As nomeações dos cinco secretários técnicos das autoridades de gestão de três programas operacionais do Portugal 2020 foram feitas por despacho. Dois foram designados, a 1 de Junho deste ano e com efeitos a 1 de Dezembro de 2015, para o Programa Operacional Temático Capital Humano. No despacho, assinado pelos ministros das Finanças, Ciência, Educação e Trabalho, são nomeadas Sara Rute Fernandes e Sibila Silva (esta última apenas para o período de suspensão do vínculo do gestor que ocupa o cargo), sob proposta da comissão directiva e atendendo “à reconhecida aptidão, competência técnica, experiência profissional e formação”.

Cinco dias mais tarde, uma nova designação, igualmente sobre proposta da comissão directiva do programa operacional: Henrique Figueiredo é escolhido para secretário técnico do Compete, que gere mais de 6000 milhões de fundos comunitários destinados às empresas. O despacho, assinado pelos ministros das Finanças e da Ciência e pelos secretários de Estado do Desenvolvimento e Coesão e do Comércio, justifica a decisão com “a experiência e competência do designado para o exercício de funções no respectivo cargo”. Já no início de Julho, o Compete foi reforçado com um segundo secretário técnico, Carlos Castro, num despacho assinado pelos mesmos governantes e com iguais fundamentos.

A quinta nomeação para programas operacionais sem avaliação prévia da Cresap ocorreu a 12 de Julho, com a escolha de António Alves para secretário técnico para o Programa de Desenvolvimento Rural (PDR 2020), num despacho do ministro da Agricultura. A designação é novamente fundamentada na “reconhecida aptidão, competência técnica, experiência profissional e formação do visado”.

O procedimento usado pelas diferentes tutelas envolvidas para avançar com estas designações colide com a opção tomada, este mês, por Ana Paula Vitorino, ministra do Mar. É que, ao contrário do que sucedeu até aqui, a governante levou o nome que tinha escolhido para secretário técnico programa operacional Mar 2020 a parecer da Cresap.

Aliás, a referência a essa avaliação é feita no despacho de nomeação. “Em cumprimento do disposto no n.º 22 da Resolução do Conselho de Ministros n.º 16/2015 e no n.º 2 do artigo 1.º dos estatutos da Cresap, (…) foi ouvida aquela comissão relativamente à designação do licenciado Ricardo Jorge Figueiredo Segurado”, lê-se no documento. O parecer, publicado no site da entidade liderada por João Bilhim, foi positivo.

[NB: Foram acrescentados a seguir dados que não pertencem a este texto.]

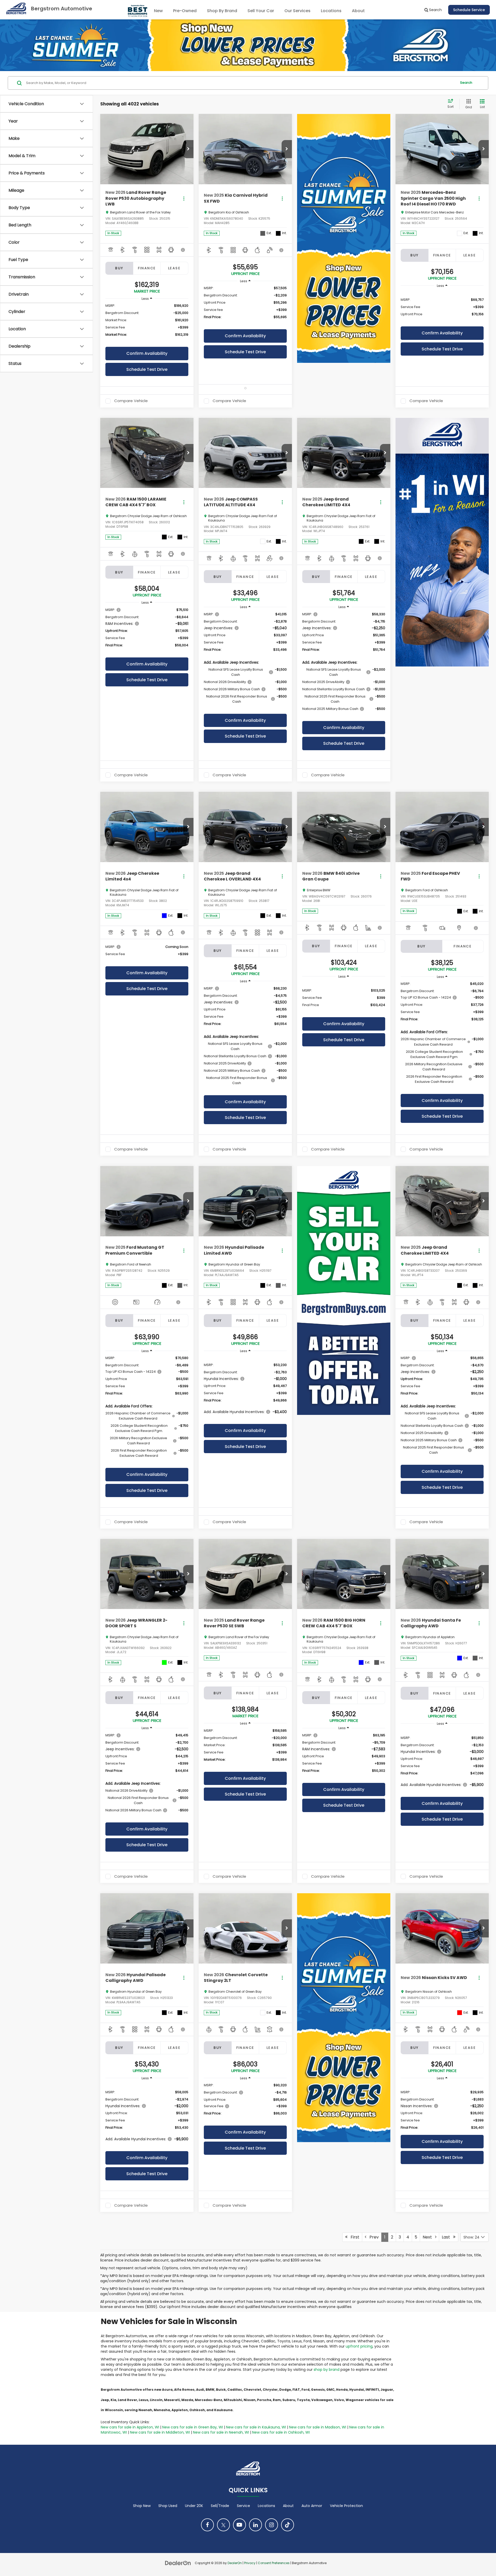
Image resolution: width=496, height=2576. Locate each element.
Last (447, 2237)
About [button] (358, 11)
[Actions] (183, 198)
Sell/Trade (220, 2505)
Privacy (249, 2563)
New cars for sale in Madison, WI (317, 2427)
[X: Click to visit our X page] (223, 2524)
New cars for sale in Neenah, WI (221, 2432)
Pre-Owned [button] (185, 11)
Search (466, 82)
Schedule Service (469, 9)
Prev (372, 2237)
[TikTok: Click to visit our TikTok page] (287, 2524)
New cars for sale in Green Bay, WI (192, 2427)
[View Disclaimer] (183, 249)
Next (429, 2237)
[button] (188, 149)
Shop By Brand (222, 11)
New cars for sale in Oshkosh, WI (281, 2432)
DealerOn (235, 2563)
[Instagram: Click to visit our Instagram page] (271, 2524)
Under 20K (194, 2505)
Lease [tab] (174, 268)
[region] (146, 322)
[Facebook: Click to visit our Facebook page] (207, 2524)
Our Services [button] (297, 11)
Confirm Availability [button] (146, 353)
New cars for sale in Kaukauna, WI (256, 2427)
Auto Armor (311, 2505)
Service (243, 2505)
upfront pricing (359, 2346)
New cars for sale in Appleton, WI (130, 2427)
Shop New (142, 2505)
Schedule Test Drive (146, 369)
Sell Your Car (260, 11)
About (288, 2505)
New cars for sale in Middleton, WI (160, 2432)
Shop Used (167, 2505)
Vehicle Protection (346, 2505)
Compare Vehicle (131, 401)
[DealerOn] (178, 2562)
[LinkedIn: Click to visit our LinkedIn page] (255, 2524)
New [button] (158, 11)
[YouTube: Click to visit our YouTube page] (239, 2524)
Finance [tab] (147, 268)
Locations (331, 11)
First (353, 2237)
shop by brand (326, 2369)
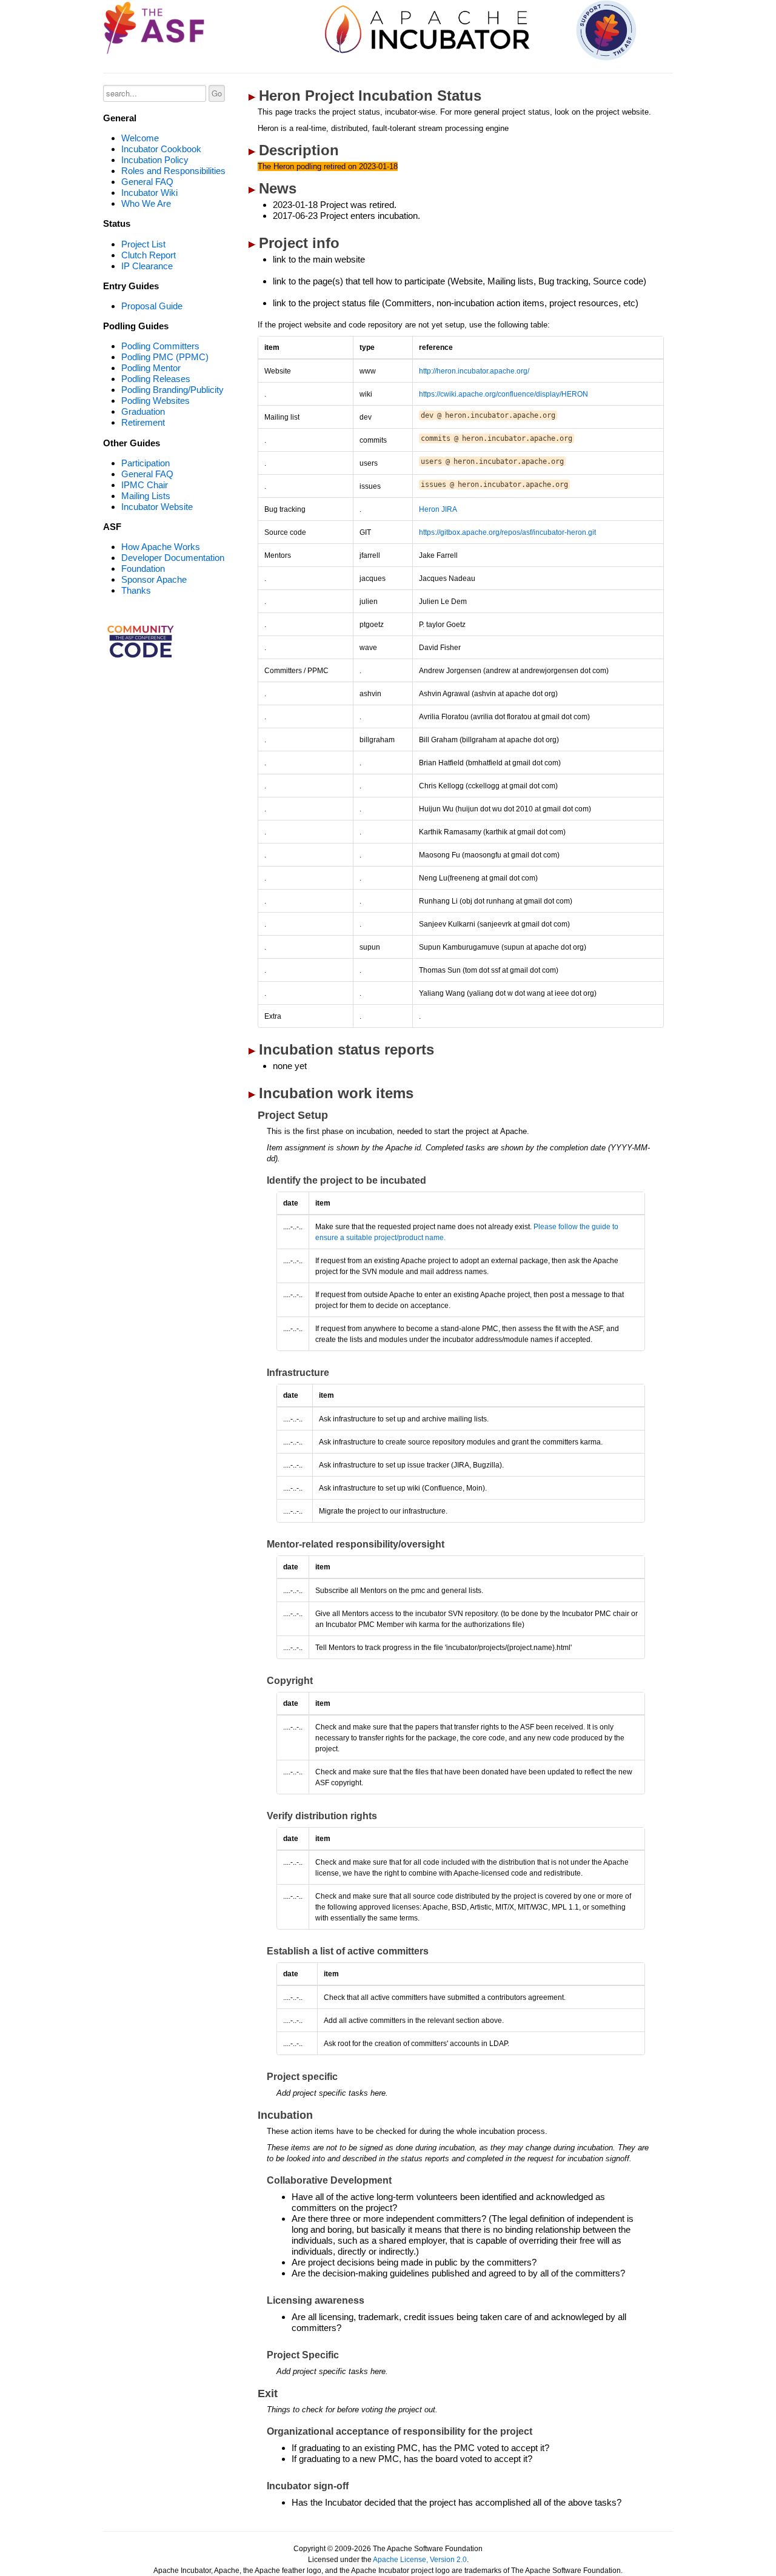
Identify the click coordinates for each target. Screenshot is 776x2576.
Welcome (140, 138)
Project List (143, 244)
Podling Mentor (151, 368)
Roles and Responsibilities (173, 171)
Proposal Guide (151, 306)
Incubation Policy (155, 160)
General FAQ (147, 181)
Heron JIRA (438, 509)
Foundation (143, 568)
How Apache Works (160, 547)
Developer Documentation (172, 557)
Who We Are (146, 203)
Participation (145, 463)
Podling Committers (160, 346)
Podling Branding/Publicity (172, 389)
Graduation (143, 411)
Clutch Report (148, 255)
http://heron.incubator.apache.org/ (474, 371)
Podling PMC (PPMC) (165, 357)
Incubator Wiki (149, 192)
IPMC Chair (144, 485)
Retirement (143, 422)
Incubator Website (157, 506)
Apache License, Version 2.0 (420, 2559)
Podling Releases (155, 379)
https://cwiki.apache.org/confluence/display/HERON (503, 394)
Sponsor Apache (154, 579)
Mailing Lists (145, 496)
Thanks (136, 590)
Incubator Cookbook (161, 149)
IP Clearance (147, 266)
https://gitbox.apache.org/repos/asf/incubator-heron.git (507, 532)
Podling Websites (155, 400)
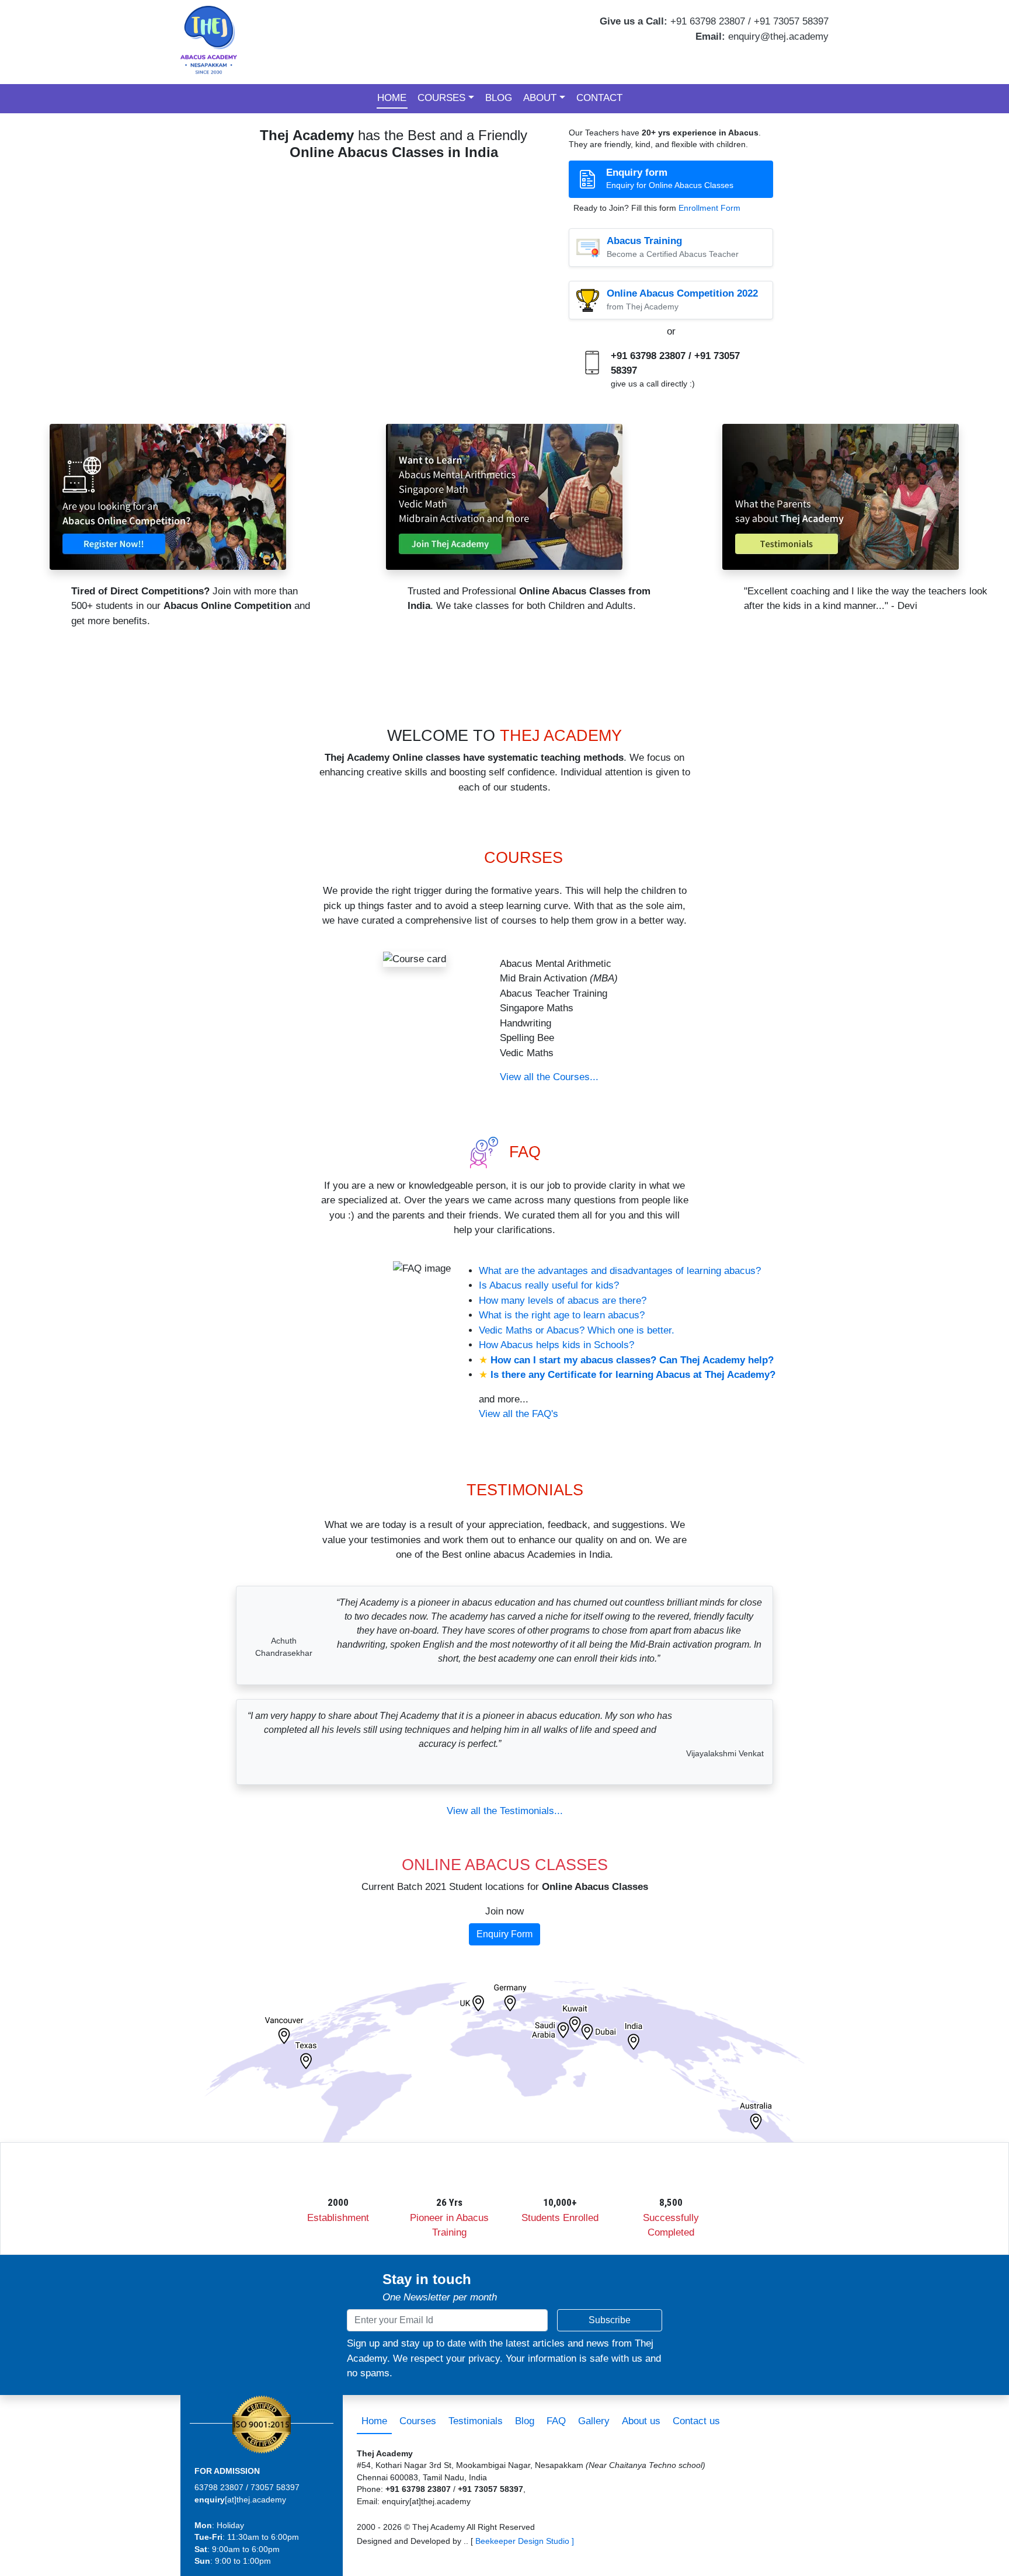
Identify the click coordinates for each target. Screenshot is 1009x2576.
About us (641, 2421)
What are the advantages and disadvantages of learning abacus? (620, 1270)
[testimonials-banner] (840, 496)
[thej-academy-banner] (504, 496)
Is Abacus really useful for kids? (549, 1285)
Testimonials (475, 2421)
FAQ (556, 2421)
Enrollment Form (709, 208)
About (539, 97)
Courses (441, 97)
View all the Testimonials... (505, 1810)
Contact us (696, 2421)
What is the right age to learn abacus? (562, 1315)
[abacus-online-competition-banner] (168, 496)
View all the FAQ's (518, 1413)
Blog (498, 97)
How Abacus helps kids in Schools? (556, 1344)
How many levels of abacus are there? (562, 1300)
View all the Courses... (549, 1076)
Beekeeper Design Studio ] (524, 2541)
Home (391, 97)
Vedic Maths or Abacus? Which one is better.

Para a Cresap, o Ministério do Mar foi o único que procedeu de acordo com a lei. “Eu acho que alguns gabinetes deste Governo não tomaram consciência da alteração legislativa”, de Setembro de 2015, referiu João Bilhim ao PÚBLICO, citando essa mesma revisão. “A comissão tem por missão o recrutamento e a selecção de candidatos para cargos de direcção superior da administração central do Estado (…) ou para cargos a estes equiparados a qualquer título”. E é esse o caso dos secretários técnicos das autoridades de gestão, que, como prevê a Resolução do Conselho de Ministros 73-B/2014, “são equiparados, para efeitos remuneratórios, a cargos de direcção superior de segundo grau”. E, por isso, “não se encontram excluídos”, frisou o presidente da Cresap.

Posições divergentes

É precisamente o tema da equiparação que parece dividir a comissão e o Governo, que considera que o facto de esta existir, mas apenas no que toca à remuneração, não obriga a que as regras de nomeação sejam as mesmas. Em respostas ao PÚBLICO, o Ministério do Planeamento das Infra-estruturas, que tutela os fundos comunitários, cita as resoluções de 2014 e de 2015 para concluir que a designação destes dirigentes deve ser feita “pelos competentes membros do Governo, mediante proposta dos respectivos gestores ou comissão directiva, consoante o caso, não o sujeitando a qualquer procedimento junto da Cresap”.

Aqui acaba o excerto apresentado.